Menawar atawa Nganyang
\
Prof. Sjafri Sairin, dosen saya di Antropologi dulu, pernah berthesis bahwa masyarakat Indonesia memiliki mentalitas menerabas. Jalan pintas menjadi kebiasaan untuk mendapatkan hasil tanpa perlu kerja keras.
Saya pikir, kita juga punya sifat suka menawar, atau disebut nganyang dalam bahasa Jawa. Bukan saja dalam hal membeli sesuatu di pasar (sekarang hobi nganyang terkurangi karena kita lebih suka ke minimarket, supermarket, atau hipermarket.) Dalam banyak hal.
Saya perhatikan, jika kita berkendara, terutama motor, kita akan dengan tenang berhenti di sebelah kiri garis marka ketika lampu merah. Padahal, bagian tersebut digunakan untuk kendaraan yang akan berbelok ke kiri dalam persimpangan yang bekibolang, artinya belok kiri boleh langsung. Kita menawar agar mendapat lebih banyak dari jalur yang semestinya untuk kita.

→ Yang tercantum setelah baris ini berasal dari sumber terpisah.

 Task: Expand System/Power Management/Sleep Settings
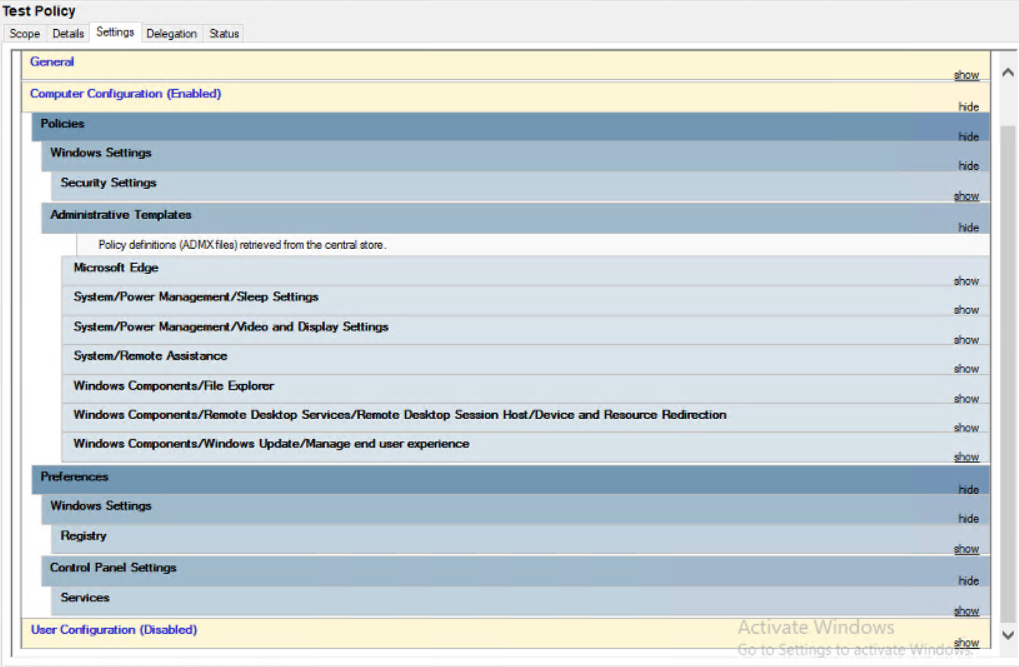tap(965, 310)
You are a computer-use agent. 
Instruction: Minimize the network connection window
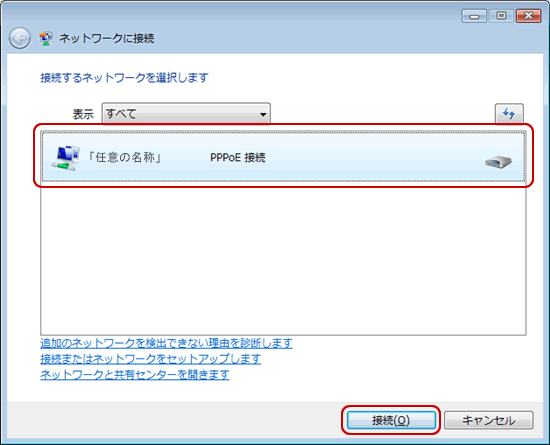474,16
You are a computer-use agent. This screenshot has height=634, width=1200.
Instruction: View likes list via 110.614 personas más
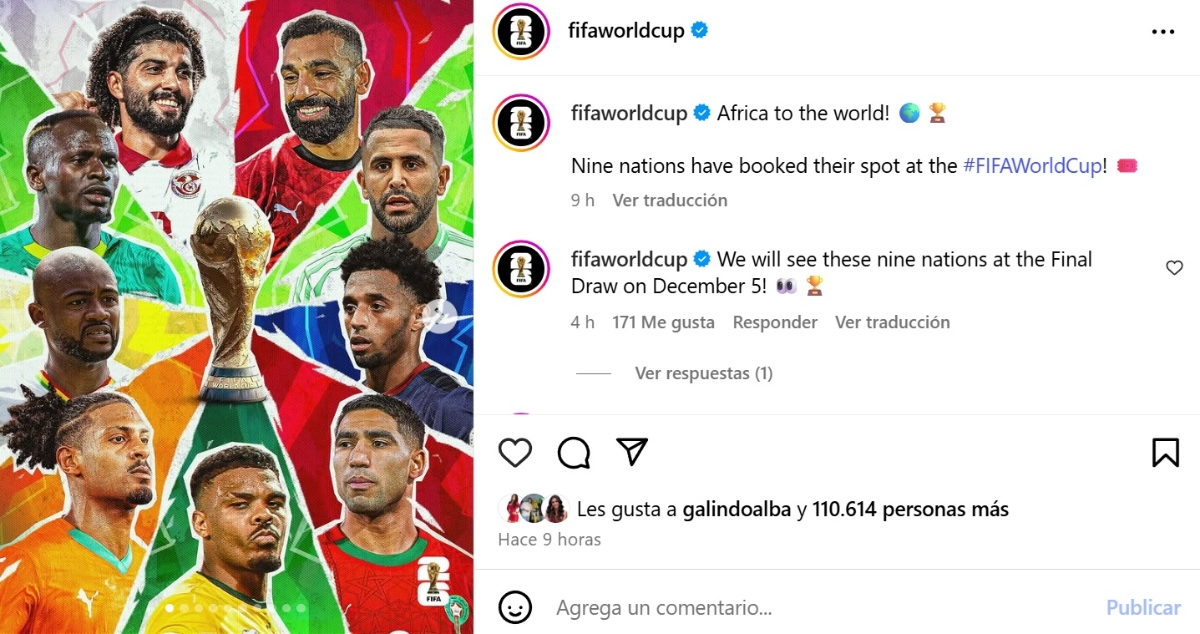[x=910, y=509]
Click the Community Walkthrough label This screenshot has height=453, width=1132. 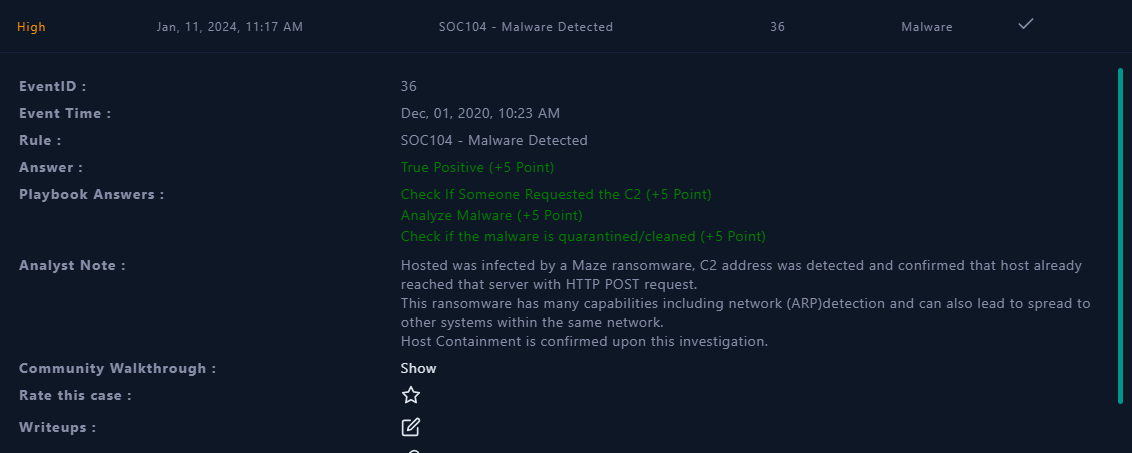click(x=117, y=368)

Yang namanya nganyang, ya hanya sedikit. Tetapi orang lain akan nganyang lebih dari yang sudah nganyang terlebih dahulu: berhenti sedikit di sebelah kiri orang sebelumnya. Akhirnya, jalur kiri yang tidak untuk mereka yang berhenti di lampu merah jadi tertutup. Hak orang lain untuk lewat menjadi terampas.
Kadang nganyang jalur semacam itu juga terjadi di jalur sebelah kanan, yang digunakan untuk kendaraan berlawanan arah. Agaknya kita memang pemberani, bernyali besar, untuk meminta jatah jalur orang lain, bahkan yang berlawanan dengan kita.
Jika lampu lalu lintas sudah mulai merah, kita pun nganyang, meminta tambahan waktu sebentar dengan alasan takut ketubruk belakangnya, atau ngikut depannya. Akibatnya, giliran jalur lain kadang terkurangi jatahnya, hingga macet tidak dapat melaju karena terhalang kendaraan kita yang nganyang itu tadi.
***
Dalam birokrasi kita terdapat olok-olok “jika dapat dipersulit kenapa harus dipermudah.” Rupanya para birokrat juga memiliki tradisi nganyang kepada mereka yang harus dilayani.
Atau mereka yang harus dilayani juga nganyang kepada yang melayani. Mereka menawar dengan berbagai cara agar sesuai dengan selera dan kebutuhan sendiri, bukan sesuai dengan aturan dan prosedur yang telah ditetapkan.
***
Herannya, kita cukup toleran untuk orang-orang yang nganyang semacam itu, seakan permakluman bahwa hal tersebut lumrah, menjadi kebiasaan atau kebudayaan kita.